┌─ Dataset records

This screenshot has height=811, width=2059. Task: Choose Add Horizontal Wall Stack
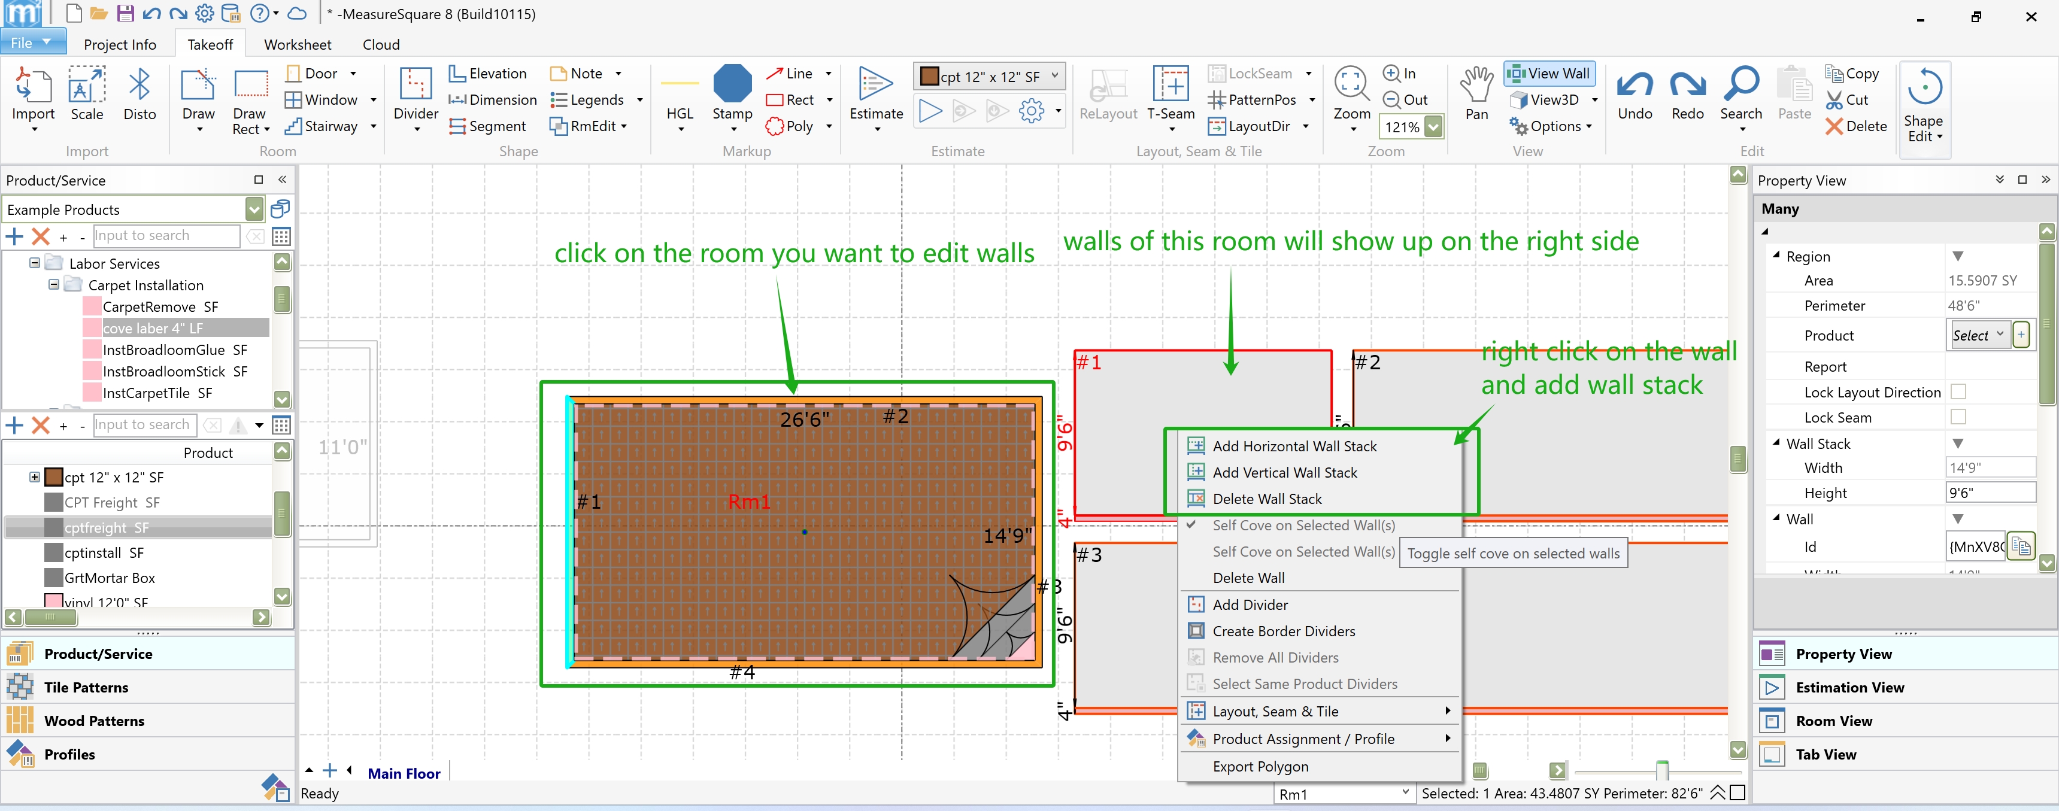(x=1293, y=446)
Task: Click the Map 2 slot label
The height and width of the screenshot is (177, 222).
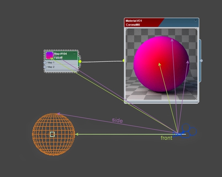Action: click(51, 67)
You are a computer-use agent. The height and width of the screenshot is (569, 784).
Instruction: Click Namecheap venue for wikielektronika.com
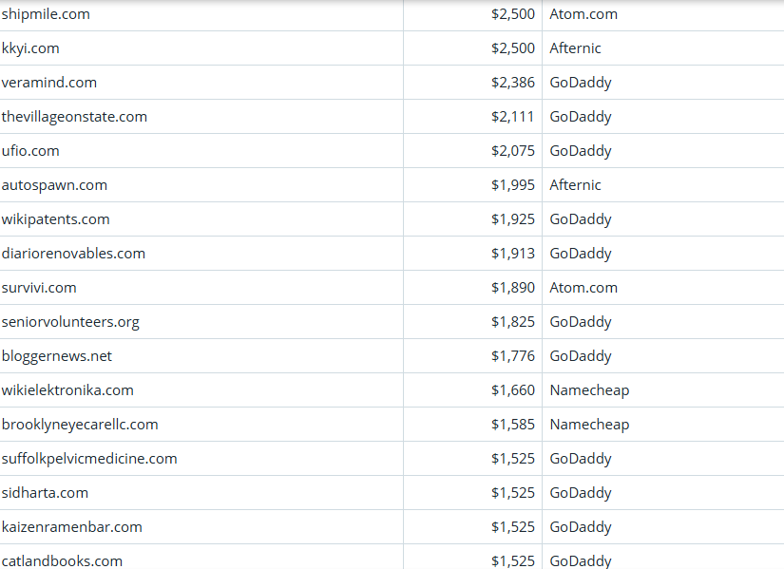pos(589,390)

└─

To be done:
Update the material above so that every "screenshot" becomes "image" and all other text stays the same. Leave the pictures out of your answer.

Result for this exercise:
This image has height=811, width=2059. Task: Choose Add Horizontal Wall Stack
(x=1293, y=446)
Task: Click the Map 2 slot label
The height and width of the image is (177, 222).
Action: click(51, 67)
You are a computer-use agent. The height and width of the image is (569, 784).
Instruction: Click Namecheap venue for wikielektronika.com
pos(589,390)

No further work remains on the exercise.